> _WHAT TO WORK ON_: Copy every one of the records below, line for line, with no changes.

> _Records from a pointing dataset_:
Start

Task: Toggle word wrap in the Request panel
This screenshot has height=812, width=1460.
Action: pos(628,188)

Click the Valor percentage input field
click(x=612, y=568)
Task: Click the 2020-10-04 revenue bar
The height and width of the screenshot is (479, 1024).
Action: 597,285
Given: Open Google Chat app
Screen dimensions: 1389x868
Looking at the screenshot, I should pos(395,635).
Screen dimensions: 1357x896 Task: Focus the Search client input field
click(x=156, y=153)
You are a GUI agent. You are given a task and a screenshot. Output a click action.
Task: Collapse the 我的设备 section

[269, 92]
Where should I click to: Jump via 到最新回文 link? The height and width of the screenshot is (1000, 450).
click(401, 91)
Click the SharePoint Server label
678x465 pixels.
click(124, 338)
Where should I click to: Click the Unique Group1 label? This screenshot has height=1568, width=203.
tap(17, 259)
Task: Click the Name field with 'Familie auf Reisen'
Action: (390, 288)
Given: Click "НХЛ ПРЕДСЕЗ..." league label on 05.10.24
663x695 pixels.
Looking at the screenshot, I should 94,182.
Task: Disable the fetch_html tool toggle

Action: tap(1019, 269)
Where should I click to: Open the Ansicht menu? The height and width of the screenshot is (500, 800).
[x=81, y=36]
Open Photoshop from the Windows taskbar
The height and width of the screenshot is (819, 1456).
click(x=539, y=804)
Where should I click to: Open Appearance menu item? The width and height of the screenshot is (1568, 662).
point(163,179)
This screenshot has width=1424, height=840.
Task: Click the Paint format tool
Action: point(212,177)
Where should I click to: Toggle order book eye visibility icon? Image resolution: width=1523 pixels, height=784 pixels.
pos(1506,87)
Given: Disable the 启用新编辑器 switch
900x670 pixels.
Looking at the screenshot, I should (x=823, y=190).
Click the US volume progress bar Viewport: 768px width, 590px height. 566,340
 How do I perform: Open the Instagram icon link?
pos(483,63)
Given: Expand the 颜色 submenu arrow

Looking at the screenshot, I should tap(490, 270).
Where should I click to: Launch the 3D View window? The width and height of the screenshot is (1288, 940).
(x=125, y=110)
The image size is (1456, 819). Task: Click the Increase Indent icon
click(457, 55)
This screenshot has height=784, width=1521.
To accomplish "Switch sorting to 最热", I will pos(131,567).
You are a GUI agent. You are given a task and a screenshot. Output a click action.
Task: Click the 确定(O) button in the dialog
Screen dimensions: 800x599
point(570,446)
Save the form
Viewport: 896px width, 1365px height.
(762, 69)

End

> _EXERCISE RESPONSE_:
Task: Toggle word wrap in the Request panel
This screenshot has height=812, width=1460.
Action: pos(628,188)

Click the Valor percentage input field
click(x=612, y=568)
Task: Click the 2020-10-04 revenue bar
The height and width of the screenshot is (479, 1024).
Action: 597,285
Given: Open Google Chat app
Screen dimensions: 1389x868
Looking at the screenshot, I should pos(395,635).
Screen dimensions: 1357x896 Task: Focus the Search client input field
click(x=156, y=153)
You are a GUI agent. You are given a task and a screenshot. Output a click action.
Task: Collapse the 我的设备 section

[269, 92]
Where should I click to: Jump via 到最新回文 link? The height and width of the screenshot is (1000, 450).
click(401, 91)
Click the SharePoint Server label
678x465 pixels.
click(124, 338)
Where should I click to: Click the Unique Group1 label? This screenshot has height=1568, width=203.
tap(17, 259)
Task: Click the Name field with 'Familie auf Reisen'
Action: (390, 288)
Given: Click "НХЛ ПРЕДСЕЗ..." league label on 05.10.24
663x695 pixels.
Looking at the screenshot, I should 94,182.
Task: Disable the fetch_html tool toggle

Action: tap(1019, 269)
Where should I click to: Open the Ansicht menu? The height and width of the screenshot is (500, 800).
[x=81, y=36]
Open Photoshop from the Windows taskbar
The height and width of the screenshot is (819, 1456).
click(x=539, y=804)
Where should I click to: Open Appearance menu item? The width and height of the screenshot is (1568, 662).
point(163,179)
This screenshot has width=1424, height=840.
Task: Click the Paint format tool
Action: point(212,177)
Where should I click to: Toggle order book eye visibility icon? Image resolution: width=1523 pixels, height=784 pixels.
pos(1506,87)
Given: Disable the 启用新编辑器 switch
900x670 pixels.
Looking at the screenshot, I should (x=823, y=190).
Click the US volume progress bar Viewport: 768px width, 590px height. 566,340
 How do I perform: Open the Instagram icon link?
pos(483,63)
Given: Expand the 颜色 submenu arrow

Looking at the screenshot, I should tap(490, 270).
Where should I click to: Launch the 3D View window? The width and height of the screenshot is (1288, 940).
(x=125, y=110)
The image size is (1456, 819). Task: Click the Increase Indent icon
click(457, 55)
This screenshot has height=784, width=1521.
To accomplish "Switch sorting to 最热", I will pos(131,567).
You are a GUI agent. You are given a task and a screenshot. Output a click action.
Task: Click the 确定(O) button in the dialog
Screen dimensions: 800x599
point(570,446)
Save the form
Viewport: 896px width, 1365px height.
(762, 69)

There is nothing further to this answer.